Managed security is the baseline network architecture. It deploys Databricks into your own VPC with backend Private Link for control-plane connectivity and SCC enabled by default on classic compute.

Databricks tests the platform with annual third-party penetration tests and a public bug bounty program. See the Databricks Security Addendum.

This configuration has:

• Secure by default: Databricks enables SCC, encryption in transit, and authenticated workspace access by default.
• Private control-plane connectivity: Classic compute traffic to the Databricks control plane flows over classic Private Link.
• Customer-managed network: Deploy into your own VPC for control over IP ranges, routing, and security groups.
• Serverless compute: Use serverless SQL warehouses and serverless compute for notebooks and jobs.

Use this configuration when:

• Getting started with Databricks for the first time.
• Running non-regulated workloads without strict network isolation requirements.
• Preferring operational simplicity over customized network controls.
• Using serverless compute as the primary compute option.

Required components

Inbound

Workspace access uses standard identity and authentication. For an additional baseline control, configure a context-based ingress policy to restrict workspace and API access to your organization's networks, like corporate VPNs, office IP ranges and identities. This adds defense-in-depth without requiring private connectivity.

See Context-based ingress control.

Outbound

Data access is governed by Unity Catalog. See What is Unity Catalog?. For an additional baseline control, you can optionally deploy an external firewall to inspect classic compute egress.

External firewall (optional)

Route classic compute egress through an external firewall for inspection, logging, and policy enforcement. Required in Isolated environment; optional here.

Options include AWS Network Firewall (managed service, integrated with AWS routing) or a third-party appliance such as Palo Alto integrated with Gateway Load Balancer.

warning

Databricks control plane and SCC relay connections use TLS with certificate pinning. Do not enable TLS inspection (decrypt and re-encrypt) on traffic between your clusters and the Databricks control plane. Doing so causes cluster failures.

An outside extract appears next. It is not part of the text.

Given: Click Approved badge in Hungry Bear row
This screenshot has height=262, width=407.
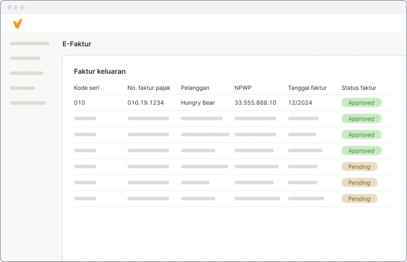Looking at the screenshot, I should coord(361,103).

See IP addresses and domains for Databricks services and assets for required endpoints.

Classic compute

If you use classic compute, the following controls apply by default:

Secure Cluster Connectivity

Eliminates public IP addresses on cluster nodes. Enabled by default with no additional configuration required.

See Classic compute plane networking.

Customer-managed VPC

Deploy Databricks into your own virtual network for control over IP address ranges, routing, and security groups. Required for classic Private Link.

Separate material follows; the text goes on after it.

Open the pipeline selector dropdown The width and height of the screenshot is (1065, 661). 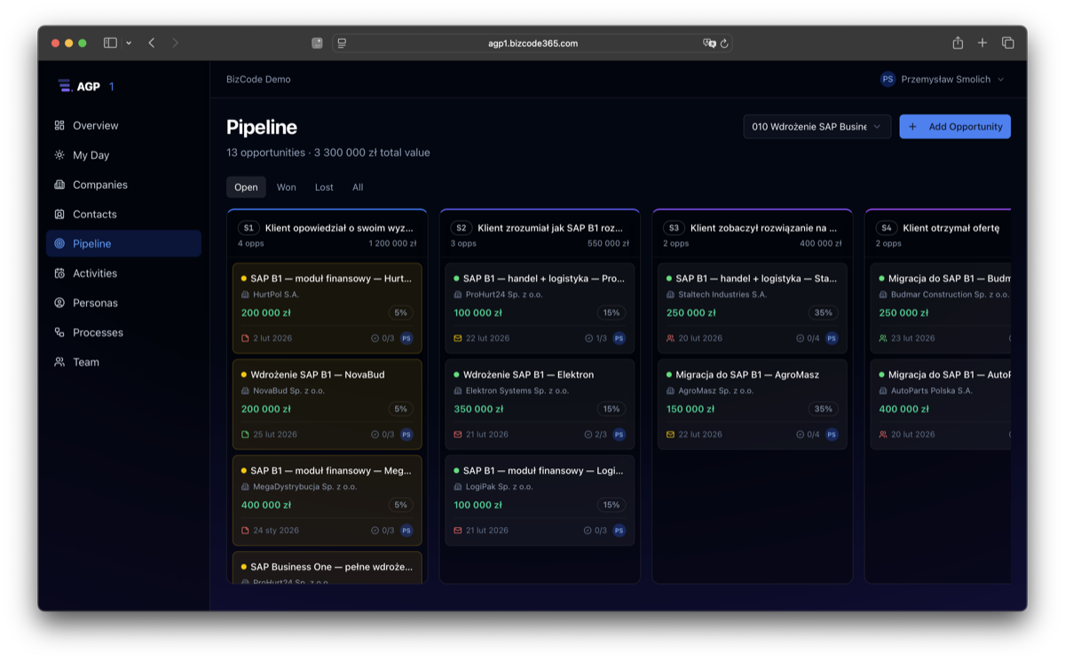tap(816, 126)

See Configure a customer-managed VPC.

Classic compute plane Private Link

Provides private connectivity between your VPC and the Databricks control plane. REST API and SCC relay traffic between clusters and the control plane stays private.

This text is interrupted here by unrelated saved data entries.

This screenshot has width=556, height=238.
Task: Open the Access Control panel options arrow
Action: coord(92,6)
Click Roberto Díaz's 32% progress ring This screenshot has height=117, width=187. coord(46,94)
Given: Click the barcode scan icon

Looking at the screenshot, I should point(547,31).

See Configure classic private connectivity to Databricks.

For non-networking security controls including encryption, see Security and compliance.

Upgrade paths

• • Hardened connectivity
  • If you require IP-based workspace access controls, serverless egress controls, VPC endpoints for cloud service access, or an optional external firewall for egress inspection.
• • Isolated environment
  • If you require private workspace access (over VPN or inbound Private Link) and a required external firewall for end-to-end network isolation.